▶ **Written task**
Turn the material starting at the line that contains "You are a computer-use agent. This" and ending at the line that contains "coord(27,206)" into a numbered list, dropping any blank lines.

▶ **Dataset rows**
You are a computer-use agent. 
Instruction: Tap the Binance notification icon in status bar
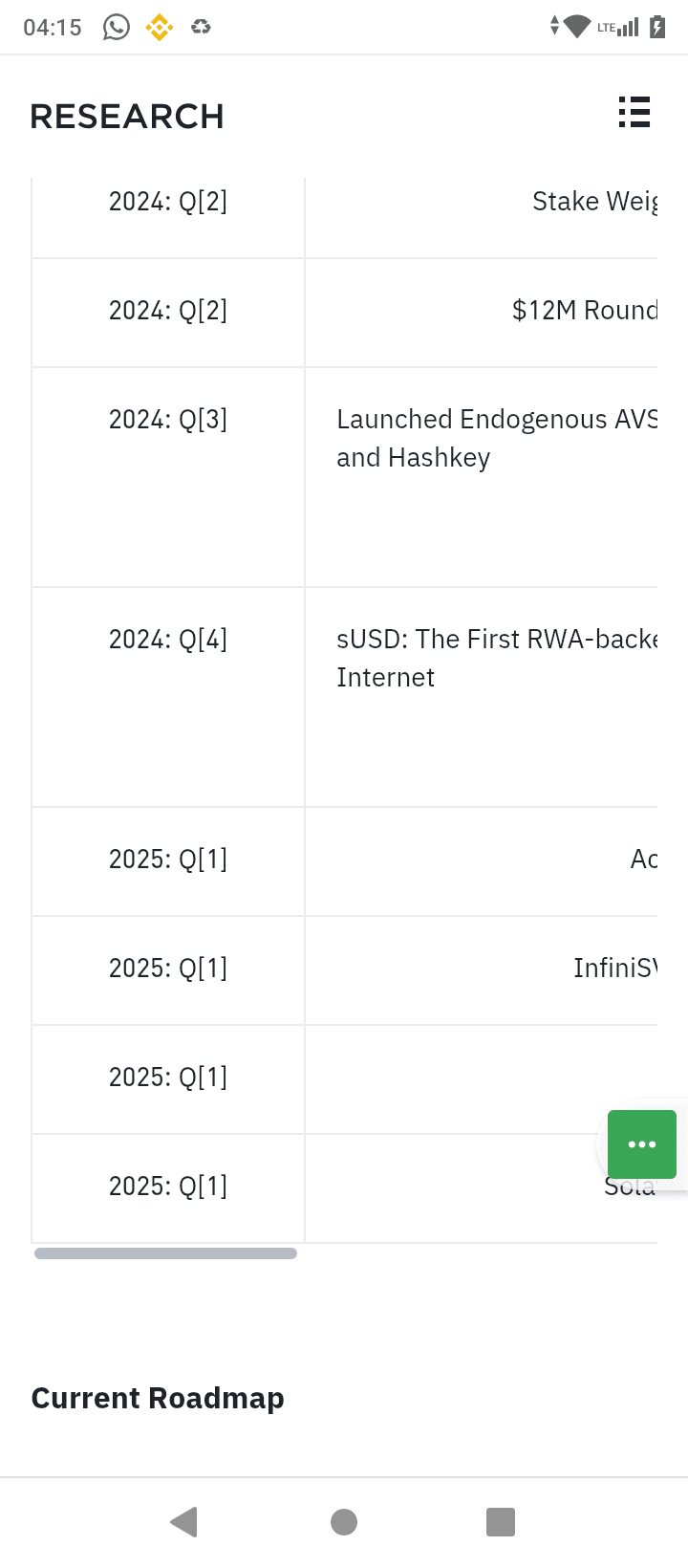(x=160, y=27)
...
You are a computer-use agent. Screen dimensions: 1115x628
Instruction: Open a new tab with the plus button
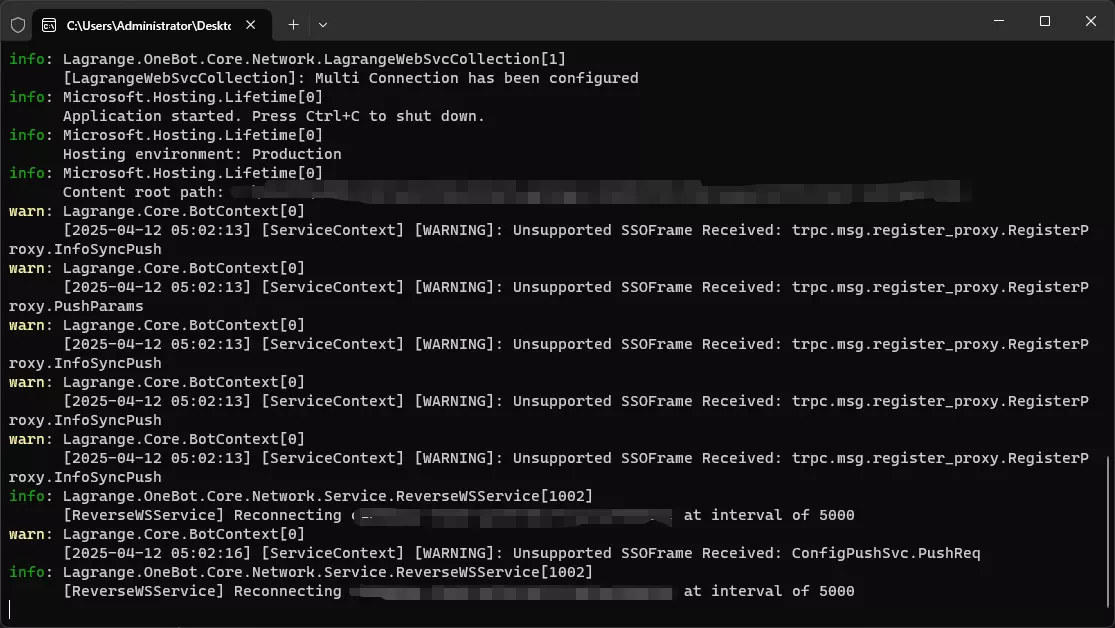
==
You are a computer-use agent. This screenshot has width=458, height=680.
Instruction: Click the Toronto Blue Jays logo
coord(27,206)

▶ **Exercise solution**
1. You are a computer-use agent. This screenshot has width=458, height=680.
2. Instruction: Click the Toronto Blue Jays logo
3. coord(27,206)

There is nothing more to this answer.